Une deuxième façon significative dont les organisations peuvent soutenir la science ukrainienne est par le biais de postes de recherche à distance. Ceux-ci permettent aux chercheurs ukrainiens de rester en Ukraine tout en effectuant des recherches pour – et en étant rémunérés par – des institutions non ukrainiennes. Deux organisations avec lesquelles nous travaillons, Econ4UA et #ScienceForUkraine, proposent des programmes de bourses à distance, tout comme l’Université du Massachusetts Amherst via son programme Virtual Scholars.
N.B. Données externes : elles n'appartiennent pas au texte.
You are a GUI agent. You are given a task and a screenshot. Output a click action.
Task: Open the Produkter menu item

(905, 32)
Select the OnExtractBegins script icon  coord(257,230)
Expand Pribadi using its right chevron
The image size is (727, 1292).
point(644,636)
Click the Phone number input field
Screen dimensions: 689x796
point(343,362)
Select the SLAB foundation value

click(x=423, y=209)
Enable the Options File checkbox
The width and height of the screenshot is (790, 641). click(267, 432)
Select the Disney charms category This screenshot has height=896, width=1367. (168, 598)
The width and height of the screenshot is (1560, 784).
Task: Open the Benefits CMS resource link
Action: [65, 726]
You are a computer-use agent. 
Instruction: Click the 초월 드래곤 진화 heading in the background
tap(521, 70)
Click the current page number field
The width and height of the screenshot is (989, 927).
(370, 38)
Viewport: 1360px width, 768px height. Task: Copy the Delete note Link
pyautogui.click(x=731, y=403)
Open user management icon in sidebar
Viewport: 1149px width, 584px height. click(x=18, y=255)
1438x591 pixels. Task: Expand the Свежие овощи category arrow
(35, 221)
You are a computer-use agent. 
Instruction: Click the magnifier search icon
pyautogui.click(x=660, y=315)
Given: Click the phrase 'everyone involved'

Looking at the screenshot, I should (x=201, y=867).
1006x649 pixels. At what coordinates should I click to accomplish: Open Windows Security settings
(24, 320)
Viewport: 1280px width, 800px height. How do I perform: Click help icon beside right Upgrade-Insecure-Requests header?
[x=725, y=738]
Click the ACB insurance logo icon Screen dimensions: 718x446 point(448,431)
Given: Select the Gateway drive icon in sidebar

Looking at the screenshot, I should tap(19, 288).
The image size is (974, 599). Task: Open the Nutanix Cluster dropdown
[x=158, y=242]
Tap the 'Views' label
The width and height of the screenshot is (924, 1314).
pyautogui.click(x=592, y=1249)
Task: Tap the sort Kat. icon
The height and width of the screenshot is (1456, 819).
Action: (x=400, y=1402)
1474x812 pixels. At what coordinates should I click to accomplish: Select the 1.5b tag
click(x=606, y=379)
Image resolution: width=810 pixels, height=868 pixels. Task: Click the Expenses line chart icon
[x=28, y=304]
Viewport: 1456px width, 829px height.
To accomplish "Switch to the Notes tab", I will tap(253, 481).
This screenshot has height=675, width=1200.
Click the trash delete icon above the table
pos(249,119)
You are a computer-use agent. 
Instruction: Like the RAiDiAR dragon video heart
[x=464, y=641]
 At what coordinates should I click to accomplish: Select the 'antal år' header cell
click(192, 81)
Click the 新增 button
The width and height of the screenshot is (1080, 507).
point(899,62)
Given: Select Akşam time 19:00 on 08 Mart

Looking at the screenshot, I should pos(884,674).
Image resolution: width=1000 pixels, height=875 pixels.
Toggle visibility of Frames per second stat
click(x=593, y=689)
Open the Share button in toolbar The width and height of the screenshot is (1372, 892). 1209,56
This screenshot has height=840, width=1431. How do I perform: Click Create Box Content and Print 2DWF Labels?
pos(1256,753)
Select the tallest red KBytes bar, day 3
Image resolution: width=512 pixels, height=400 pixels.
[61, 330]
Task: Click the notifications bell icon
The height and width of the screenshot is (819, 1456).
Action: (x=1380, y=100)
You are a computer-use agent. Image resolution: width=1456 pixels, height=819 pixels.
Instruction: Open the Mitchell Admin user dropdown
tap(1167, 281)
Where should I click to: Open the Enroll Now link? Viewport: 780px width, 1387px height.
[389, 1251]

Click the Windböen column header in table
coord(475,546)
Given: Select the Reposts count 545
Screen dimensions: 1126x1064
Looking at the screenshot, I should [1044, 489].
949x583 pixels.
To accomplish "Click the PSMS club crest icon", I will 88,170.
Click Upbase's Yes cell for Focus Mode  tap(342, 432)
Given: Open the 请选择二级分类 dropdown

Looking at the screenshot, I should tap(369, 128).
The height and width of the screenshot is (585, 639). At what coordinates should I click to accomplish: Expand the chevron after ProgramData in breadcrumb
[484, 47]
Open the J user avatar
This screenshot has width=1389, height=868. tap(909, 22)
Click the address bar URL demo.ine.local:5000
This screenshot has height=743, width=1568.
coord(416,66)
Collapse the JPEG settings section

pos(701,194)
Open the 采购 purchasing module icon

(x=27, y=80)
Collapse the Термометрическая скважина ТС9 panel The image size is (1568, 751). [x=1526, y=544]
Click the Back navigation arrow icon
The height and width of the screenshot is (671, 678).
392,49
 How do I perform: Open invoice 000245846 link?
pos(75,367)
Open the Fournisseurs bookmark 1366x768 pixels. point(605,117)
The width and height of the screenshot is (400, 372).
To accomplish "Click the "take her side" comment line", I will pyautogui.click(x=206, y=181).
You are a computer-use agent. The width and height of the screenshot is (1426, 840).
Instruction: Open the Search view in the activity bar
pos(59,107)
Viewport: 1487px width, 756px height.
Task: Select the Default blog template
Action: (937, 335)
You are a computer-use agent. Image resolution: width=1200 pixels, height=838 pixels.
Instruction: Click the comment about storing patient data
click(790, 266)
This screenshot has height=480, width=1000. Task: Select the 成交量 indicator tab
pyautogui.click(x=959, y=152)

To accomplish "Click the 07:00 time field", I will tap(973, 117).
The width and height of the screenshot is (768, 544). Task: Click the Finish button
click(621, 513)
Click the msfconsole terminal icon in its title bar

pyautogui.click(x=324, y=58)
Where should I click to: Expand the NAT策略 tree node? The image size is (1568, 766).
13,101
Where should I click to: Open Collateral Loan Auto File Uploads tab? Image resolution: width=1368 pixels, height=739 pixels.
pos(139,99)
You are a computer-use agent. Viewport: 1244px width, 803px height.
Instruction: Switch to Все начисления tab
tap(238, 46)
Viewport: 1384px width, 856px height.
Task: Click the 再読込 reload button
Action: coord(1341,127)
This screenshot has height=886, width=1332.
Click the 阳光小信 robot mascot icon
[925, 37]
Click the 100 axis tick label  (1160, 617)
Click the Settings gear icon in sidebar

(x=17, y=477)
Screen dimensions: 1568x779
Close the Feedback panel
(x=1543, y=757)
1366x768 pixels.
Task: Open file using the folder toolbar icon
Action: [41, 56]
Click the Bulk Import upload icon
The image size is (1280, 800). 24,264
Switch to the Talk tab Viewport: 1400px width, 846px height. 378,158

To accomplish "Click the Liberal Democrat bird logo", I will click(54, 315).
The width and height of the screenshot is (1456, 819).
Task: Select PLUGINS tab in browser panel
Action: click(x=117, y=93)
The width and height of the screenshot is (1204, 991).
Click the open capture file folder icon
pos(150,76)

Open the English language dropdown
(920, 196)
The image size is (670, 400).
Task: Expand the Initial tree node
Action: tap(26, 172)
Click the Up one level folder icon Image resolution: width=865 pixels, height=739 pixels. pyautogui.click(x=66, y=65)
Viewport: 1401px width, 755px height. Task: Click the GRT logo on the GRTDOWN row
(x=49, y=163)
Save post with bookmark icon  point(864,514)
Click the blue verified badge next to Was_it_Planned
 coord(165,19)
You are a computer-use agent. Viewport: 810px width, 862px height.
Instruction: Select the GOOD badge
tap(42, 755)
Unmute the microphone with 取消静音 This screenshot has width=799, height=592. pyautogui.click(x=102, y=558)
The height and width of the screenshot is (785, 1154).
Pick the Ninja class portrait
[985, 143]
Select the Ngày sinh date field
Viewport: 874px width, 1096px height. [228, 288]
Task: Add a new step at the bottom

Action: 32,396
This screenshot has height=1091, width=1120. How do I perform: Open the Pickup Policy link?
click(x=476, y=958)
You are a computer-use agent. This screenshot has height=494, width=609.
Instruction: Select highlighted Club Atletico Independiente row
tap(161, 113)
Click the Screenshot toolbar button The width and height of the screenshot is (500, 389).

Un troisième moyen de soutien que les institutions scientifiques en dehors de l’Ukraine peuvent offrir est des opportunités de recherche résidentes pour les scientifiques ukrainiens à l’étranger. Les scientifiques qui continuent à faire de la recherche à l’étranger sont en mesure de créer des liens importants et d’apprendre de nouvelles méthodes de recherche qui peuvent aider l’Ukraine à faire la transition vers un producteur de science plus moderne et intégré à l’échelle internationale une fois de retour chez eux. Et si ces chercheurs peuvent conserver des liens professionnels avec l’Ukraine, ils seront peut-être plus susceptibles de revenir.

Les méfaits de la guerre sur la science ukrainienne sont continus et pourraient durer longtemps. Pourtant, l’histoire et la recherche suggèrent que lorsque les organisations prennent des mesures pour aider une masse critique de scientifiques à rester actifs, le système scientifique peut se rétablir.